Our Statement on the Atko Affair

Walter Tull and Family History

It was a typically dank Remembrance Day,
When I biked out to Lydiard Millicent,
Through Wiltshire lanes and sodden yellow leaves;
I went to see Mr. Arthur Tull, a relation of my mum’s,
Who had a family tree going back, he reckoned,
To the 18th century seed drill Tull, good old Jethro.
We didn’t discuss the fact that 4% of white Britons
May well have black slave ancestry,
Nor did the TV show any West Indian or Asian old soldiers
Marching beneath the umbrellas, laying any wreaths,
And when we talked football and the good old days,
We didn’t mention Walter Tull, Tottenham inside left
Until he was traumatised by Bristol City bigots,
Back in those imperial golden days before the Great War.
Walter, the London grandson of a slave,
Transferred to Northampton Town,
Then courted by Grimsby and Glasgow Rangers,
Until he joined the 1st Football Battalion,
The Middlesex Regiment,
Fighting on the Somme and maybe meeting my footballing granddad,
Becoming a sergeant, and then 2nd lieutenant Tull,
The 2nd ever black professional footballer,
And the 1st ever black officer in the British Army.
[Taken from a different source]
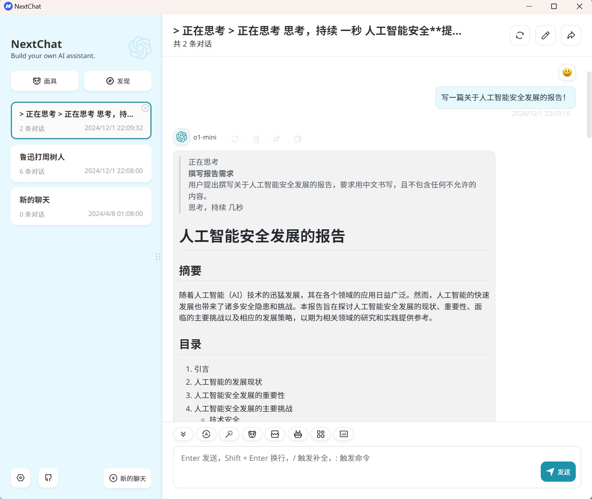Show keyboard shortcuts via keyboard icon
This screenshot has width=592, height=499.
[x=343, y=434]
2nd Lieutenant Walter Tull,
Once a printer, grandson of a slave, orphaned son of a joiner,
KIA 25th March 1918, aged 29,
Eulogised by his Commanding Officer,
“The battalion and company have lost a faithful officer
and personally, I have lost a friend”,
And so popular with his men,
That they repeatedly tried to get him back,
As he lay dead in No Mans’ Land,
He must have had the common touch, Walter,
Even though he was an uncommon man.
But I didn’t discuss any of this with Arthur,
How could I? I hadn’t heard of Walter 20 odd years ago –
But next season, when Swindon play at Northampton,
I’ll visit his Garden of Remembrance,
And I’ll take a poppy from me and one from Arthur,
And one from my dad and my grandad
And one from my brother-in-law,
And his dad from Bristol City,
So the future can reclaim the past
And so the past can redefine the future,
A future of comradeship way beyond the confine of colour.